Supplied records:
━━━━━━━━

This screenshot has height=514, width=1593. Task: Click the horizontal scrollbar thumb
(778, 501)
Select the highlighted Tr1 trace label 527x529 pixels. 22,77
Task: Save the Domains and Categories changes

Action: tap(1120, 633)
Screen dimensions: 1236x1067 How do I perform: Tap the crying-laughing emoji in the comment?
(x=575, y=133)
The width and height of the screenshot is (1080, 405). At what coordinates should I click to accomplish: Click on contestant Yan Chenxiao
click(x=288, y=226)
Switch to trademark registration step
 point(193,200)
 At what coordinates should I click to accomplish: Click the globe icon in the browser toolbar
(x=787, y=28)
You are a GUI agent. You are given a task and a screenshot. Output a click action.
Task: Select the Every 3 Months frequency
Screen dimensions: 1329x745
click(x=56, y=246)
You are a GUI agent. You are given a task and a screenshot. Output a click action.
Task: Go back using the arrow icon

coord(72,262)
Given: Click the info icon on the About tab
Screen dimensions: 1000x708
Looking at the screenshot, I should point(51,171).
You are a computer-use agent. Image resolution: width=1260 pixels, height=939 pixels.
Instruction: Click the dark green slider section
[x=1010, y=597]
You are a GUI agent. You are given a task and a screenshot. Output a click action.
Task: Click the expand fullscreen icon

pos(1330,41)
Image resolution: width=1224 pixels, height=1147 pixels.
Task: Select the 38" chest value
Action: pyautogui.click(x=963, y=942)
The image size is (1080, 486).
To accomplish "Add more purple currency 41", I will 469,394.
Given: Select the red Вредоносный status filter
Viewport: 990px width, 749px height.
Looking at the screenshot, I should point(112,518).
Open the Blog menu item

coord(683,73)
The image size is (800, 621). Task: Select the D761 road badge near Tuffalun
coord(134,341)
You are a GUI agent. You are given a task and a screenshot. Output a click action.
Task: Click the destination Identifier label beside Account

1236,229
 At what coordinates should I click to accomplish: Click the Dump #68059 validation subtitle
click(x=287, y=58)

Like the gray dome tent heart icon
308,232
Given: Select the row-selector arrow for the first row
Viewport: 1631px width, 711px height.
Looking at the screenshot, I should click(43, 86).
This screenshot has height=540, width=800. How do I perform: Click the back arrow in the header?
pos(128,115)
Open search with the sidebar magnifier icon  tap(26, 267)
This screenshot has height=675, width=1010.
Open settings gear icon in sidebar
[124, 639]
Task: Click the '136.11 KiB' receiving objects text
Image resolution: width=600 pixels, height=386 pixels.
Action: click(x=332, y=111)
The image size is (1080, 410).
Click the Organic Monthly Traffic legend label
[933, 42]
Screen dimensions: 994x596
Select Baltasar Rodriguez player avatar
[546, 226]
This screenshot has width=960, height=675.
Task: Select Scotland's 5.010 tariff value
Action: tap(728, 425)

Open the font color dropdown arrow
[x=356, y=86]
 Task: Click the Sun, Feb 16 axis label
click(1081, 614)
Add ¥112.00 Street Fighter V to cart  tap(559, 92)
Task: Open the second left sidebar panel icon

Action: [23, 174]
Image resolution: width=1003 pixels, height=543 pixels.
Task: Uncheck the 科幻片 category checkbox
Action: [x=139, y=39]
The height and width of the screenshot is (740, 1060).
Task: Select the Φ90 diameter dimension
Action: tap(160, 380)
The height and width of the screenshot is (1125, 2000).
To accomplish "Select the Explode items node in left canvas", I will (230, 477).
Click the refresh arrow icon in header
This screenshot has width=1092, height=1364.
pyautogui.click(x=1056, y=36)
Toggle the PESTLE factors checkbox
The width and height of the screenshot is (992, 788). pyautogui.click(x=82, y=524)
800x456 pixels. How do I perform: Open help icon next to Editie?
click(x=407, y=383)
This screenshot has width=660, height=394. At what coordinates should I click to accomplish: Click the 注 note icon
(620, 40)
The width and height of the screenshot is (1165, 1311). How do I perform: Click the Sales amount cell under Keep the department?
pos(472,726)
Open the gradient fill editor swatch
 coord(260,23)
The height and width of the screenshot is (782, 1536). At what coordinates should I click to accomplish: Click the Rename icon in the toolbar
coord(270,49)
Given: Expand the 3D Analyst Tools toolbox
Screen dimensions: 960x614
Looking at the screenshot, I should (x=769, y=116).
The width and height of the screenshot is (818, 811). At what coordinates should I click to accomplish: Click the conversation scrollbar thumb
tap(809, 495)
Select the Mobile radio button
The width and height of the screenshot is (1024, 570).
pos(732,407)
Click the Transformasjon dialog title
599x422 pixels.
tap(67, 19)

━━━━━━━━

Problem details:
Output only the lines from the one that contains "Screen dimensions: 960x614" through the last line of the data above, each restated exactly.

Exercise answer:
Screen dimensions: 960x614
Looking at the screenshot, I should (x=769, y=116).
The width and height of the screenshot is (818, 811). At what coordinates should I click to accomplish: Click the conversation scrollbar thumb
tap(809, 495)
Select the Mobile radio button
The width and height of the screenshot is (1024, 570).
pos(732,407)
Click the Transformasjon dialog title
599x422 pixels.
tap(67, 19)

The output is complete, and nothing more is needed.